Continue the thread below about iOS required-reason API declarations, starting after its last message.

— Provided passage —
========
Oh, great, thank you. I can certainly provide my Podfile if you need it, although I'd prefer not to post it publicly.

No need! I have just pushed 0.0.17 that hopefully fixes the stalling issue. Let me know how that goes. Same for @Maker-Mark.

In the interim, this tool was relatively helpful https://github.com/Wooder/ios_17_required_reason_api_scanner

Nice one! I had no idea that such tool existed for so long! I will give it a try as well.

Would this tool be generating the declarations for 3rd party libraries? While adding the reasons to your app's manifest fixes the warning as of now, that does not seem complaint/may be an issue if apple starts checking who's declaring the reasons.

An example:
When I run this tool for my project file, I get 0 required API usages. That makes sense since my app's code does not use any of the APIs, but my code uses libraries that do. So shouldn't I just need to update the packages that are missing the declaration, and not make my own?
========
— Dataset excerpt —
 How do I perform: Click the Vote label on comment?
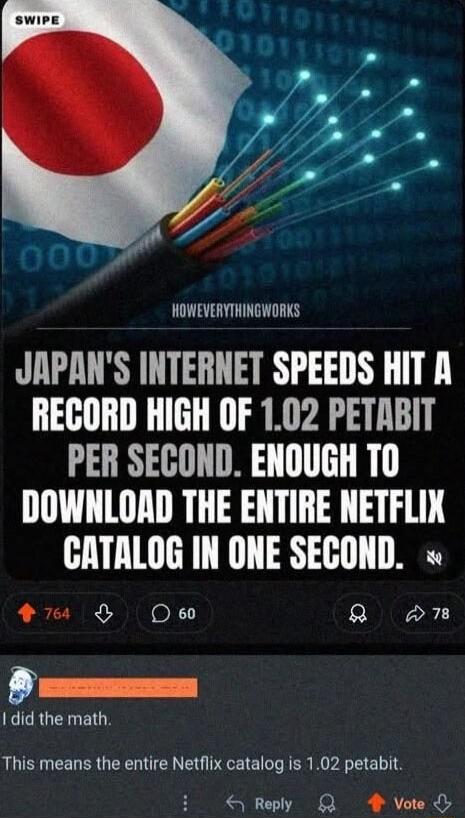coord(409,804)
========
— Written answer —
I think that falls under the "third-party SDK requirements" document that Apple posted here where only for the listed SDKs (that the tool checks against) you are required to update them to a version where a Privacy Manifest file exists. But to answer your initial question, my tool does not generate declarations for 3rd party libraries, but it does provide a warning so that the developer can use to check the affected libraries more closely, like the following:

WARNING: The following third-party SDKs were detected:

* Found Reachability.
* Found SwiftProtobuf.
* Found lottie-ios.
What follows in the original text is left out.